What the task asks: Search each line of the data for the word "slider"; copy every line where it is found.

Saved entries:
· · · ·

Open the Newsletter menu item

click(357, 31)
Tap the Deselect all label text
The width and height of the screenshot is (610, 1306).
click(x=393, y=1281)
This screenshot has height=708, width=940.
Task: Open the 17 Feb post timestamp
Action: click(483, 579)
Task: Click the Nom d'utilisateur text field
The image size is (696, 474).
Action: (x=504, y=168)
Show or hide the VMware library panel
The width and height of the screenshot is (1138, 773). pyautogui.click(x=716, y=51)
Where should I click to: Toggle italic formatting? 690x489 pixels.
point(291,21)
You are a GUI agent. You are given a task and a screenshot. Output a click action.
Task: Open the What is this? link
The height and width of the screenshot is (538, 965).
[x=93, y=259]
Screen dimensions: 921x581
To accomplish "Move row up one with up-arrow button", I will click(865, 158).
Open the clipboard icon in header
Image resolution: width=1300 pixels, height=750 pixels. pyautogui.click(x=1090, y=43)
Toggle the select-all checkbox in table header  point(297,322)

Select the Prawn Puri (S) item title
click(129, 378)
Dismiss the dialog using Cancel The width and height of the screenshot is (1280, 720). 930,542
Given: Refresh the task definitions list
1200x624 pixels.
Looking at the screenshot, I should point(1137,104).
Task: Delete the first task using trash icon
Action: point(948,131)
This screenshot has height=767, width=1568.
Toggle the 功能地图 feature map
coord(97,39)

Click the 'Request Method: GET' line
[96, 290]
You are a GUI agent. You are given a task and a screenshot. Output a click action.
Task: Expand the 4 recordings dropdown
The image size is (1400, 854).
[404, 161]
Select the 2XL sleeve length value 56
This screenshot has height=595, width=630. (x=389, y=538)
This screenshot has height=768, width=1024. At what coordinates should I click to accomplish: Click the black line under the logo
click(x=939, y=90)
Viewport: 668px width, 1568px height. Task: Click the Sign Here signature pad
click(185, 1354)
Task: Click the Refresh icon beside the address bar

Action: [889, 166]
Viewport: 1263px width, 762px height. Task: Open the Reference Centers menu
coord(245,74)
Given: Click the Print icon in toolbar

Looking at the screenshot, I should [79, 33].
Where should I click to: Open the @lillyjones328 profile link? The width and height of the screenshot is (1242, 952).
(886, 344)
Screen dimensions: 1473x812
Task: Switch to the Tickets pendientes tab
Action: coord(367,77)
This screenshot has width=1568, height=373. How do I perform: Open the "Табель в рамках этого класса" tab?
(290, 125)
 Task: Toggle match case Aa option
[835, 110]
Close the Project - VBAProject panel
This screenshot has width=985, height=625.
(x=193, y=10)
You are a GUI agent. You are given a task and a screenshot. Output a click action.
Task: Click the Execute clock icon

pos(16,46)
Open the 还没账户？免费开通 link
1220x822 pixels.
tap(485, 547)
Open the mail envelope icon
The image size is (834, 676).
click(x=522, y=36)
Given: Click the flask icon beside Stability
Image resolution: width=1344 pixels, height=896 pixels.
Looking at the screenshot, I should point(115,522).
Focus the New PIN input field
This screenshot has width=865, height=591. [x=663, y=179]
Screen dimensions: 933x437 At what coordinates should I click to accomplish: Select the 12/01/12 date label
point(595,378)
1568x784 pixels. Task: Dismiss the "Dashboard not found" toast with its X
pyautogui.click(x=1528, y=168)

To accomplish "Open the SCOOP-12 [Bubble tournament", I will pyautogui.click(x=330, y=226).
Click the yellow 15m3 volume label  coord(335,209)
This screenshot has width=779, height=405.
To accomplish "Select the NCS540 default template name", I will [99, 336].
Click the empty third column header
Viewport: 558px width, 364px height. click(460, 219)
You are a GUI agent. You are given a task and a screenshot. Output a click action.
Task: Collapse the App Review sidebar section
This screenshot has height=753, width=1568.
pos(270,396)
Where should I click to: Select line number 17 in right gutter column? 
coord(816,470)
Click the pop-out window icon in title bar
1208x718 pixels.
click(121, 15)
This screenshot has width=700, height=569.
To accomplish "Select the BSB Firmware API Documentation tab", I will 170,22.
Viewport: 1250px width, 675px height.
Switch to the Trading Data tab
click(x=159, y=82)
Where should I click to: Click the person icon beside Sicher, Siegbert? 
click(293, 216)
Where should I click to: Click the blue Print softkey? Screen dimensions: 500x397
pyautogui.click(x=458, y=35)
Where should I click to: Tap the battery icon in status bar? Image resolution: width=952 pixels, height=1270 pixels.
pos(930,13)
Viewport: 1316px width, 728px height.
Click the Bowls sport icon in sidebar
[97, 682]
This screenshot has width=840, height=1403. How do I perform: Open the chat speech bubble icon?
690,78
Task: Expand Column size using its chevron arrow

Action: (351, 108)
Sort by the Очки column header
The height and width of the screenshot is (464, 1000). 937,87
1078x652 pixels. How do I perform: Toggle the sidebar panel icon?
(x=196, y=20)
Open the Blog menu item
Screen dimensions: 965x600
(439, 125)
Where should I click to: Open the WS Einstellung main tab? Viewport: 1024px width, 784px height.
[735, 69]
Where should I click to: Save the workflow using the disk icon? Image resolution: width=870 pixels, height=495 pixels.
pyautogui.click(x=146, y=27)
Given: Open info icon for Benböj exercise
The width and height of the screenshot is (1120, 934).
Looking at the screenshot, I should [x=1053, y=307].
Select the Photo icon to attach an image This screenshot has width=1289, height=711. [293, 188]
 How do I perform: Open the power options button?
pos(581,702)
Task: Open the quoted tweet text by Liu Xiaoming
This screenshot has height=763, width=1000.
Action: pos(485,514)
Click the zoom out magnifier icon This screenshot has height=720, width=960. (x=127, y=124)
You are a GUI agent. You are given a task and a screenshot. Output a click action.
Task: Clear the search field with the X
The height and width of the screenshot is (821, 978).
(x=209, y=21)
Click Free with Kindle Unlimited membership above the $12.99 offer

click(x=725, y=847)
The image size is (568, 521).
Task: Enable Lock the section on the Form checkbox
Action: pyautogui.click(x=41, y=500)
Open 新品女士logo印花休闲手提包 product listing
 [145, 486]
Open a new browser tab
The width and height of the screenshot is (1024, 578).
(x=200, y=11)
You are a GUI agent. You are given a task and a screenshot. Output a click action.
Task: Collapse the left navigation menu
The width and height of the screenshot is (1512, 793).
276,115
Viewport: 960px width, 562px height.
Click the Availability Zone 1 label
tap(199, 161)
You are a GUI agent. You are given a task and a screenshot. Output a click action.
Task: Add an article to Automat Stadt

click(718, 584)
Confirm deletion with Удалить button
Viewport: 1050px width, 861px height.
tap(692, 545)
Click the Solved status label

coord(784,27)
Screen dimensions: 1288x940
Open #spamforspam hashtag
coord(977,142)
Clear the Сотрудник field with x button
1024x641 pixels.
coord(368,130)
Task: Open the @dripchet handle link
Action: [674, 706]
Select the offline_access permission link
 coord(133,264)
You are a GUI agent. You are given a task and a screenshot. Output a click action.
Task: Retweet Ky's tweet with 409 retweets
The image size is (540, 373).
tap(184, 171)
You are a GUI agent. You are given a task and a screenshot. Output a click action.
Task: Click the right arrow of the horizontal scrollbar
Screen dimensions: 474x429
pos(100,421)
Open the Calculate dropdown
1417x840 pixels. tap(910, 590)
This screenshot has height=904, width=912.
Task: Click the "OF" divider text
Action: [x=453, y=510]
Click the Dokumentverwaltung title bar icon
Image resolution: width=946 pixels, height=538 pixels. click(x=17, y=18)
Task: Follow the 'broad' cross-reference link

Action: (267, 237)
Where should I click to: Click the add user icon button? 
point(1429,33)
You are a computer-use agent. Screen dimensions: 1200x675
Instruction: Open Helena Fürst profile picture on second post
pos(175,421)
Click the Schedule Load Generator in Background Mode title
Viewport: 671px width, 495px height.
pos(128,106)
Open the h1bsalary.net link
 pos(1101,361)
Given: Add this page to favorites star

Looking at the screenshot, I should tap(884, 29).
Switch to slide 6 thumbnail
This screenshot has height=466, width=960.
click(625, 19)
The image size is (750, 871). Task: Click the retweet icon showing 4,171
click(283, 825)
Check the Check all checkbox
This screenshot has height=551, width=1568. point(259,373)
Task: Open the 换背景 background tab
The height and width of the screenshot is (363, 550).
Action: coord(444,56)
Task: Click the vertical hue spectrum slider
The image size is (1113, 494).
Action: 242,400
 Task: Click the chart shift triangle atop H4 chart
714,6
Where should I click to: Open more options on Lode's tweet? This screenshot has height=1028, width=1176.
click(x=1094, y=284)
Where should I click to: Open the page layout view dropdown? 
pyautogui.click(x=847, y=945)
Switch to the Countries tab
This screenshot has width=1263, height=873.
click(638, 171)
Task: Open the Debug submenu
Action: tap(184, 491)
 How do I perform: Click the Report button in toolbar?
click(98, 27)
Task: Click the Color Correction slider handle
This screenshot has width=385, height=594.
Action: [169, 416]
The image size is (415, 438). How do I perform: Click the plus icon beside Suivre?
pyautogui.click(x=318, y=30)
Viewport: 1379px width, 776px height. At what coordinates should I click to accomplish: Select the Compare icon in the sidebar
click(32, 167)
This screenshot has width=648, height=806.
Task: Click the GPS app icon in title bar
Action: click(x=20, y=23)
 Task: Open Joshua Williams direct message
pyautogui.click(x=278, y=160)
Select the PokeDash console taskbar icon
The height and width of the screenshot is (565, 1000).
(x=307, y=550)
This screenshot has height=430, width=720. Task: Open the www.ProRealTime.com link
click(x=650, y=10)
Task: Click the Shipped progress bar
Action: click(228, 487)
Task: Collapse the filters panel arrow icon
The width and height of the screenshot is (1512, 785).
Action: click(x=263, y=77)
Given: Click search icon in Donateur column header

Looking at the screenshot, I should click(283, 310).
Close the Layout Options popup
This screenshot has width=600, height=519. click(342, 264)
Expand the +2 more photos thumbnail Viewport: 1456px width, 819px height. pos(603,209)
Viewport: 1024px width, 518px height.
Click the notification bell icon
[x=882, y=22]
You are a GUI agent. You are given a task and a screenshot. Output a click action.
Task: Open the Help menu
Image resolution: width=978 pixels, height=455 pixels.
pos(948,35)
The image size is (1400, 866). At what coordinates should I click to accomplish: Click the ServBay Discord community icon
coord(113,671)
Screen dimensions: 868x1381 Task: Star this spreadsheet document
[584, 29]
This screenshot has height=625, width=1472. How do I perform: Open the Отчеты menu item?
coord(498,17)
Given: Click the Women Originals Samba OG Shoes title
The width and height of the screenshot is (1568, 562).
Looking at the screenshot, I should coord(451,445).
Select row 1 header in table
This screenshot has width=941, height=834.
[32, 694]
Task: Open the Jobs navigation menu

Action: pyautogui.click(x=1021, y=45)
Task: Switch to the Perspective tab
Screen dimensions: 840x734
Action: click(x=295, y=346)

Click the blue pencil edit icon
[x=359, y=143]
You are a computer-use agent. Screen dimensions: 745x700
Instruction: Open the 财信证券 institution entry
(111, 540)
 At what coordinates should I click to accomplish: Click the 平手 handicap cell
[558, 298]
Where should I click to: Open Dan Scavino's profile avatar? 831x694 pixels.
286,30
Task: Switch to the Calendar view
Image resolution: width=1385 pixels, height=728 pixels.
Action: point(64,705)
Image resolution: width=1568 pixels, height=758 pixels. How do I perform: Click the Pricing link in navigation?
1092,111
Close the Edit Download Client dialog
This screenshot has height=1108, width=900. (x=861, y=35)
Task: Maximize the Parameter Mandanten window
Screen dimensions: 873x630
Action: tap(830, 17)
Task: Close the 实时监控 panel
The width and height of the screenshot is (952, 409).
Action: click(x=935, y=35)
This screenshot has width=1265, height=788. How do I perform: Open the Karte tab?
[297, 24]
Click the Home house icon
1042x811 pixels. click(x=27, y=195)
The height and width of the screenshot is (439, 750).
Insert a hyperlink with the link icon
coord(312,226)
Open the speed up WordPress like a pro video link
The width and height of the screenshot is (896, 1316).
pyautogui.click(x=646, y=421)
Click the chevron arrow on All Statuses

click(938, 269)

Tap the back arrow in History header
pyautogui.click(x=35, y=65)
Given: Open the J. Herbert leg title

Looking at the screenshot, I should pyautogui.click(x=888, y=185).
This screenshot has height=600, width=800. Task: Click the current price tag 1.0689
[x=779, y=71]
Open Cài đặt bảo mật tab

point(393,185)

· · · ·

Answer:
Task: Click the vertical hue spectrum slider
Task: Click the Color Correction slider handle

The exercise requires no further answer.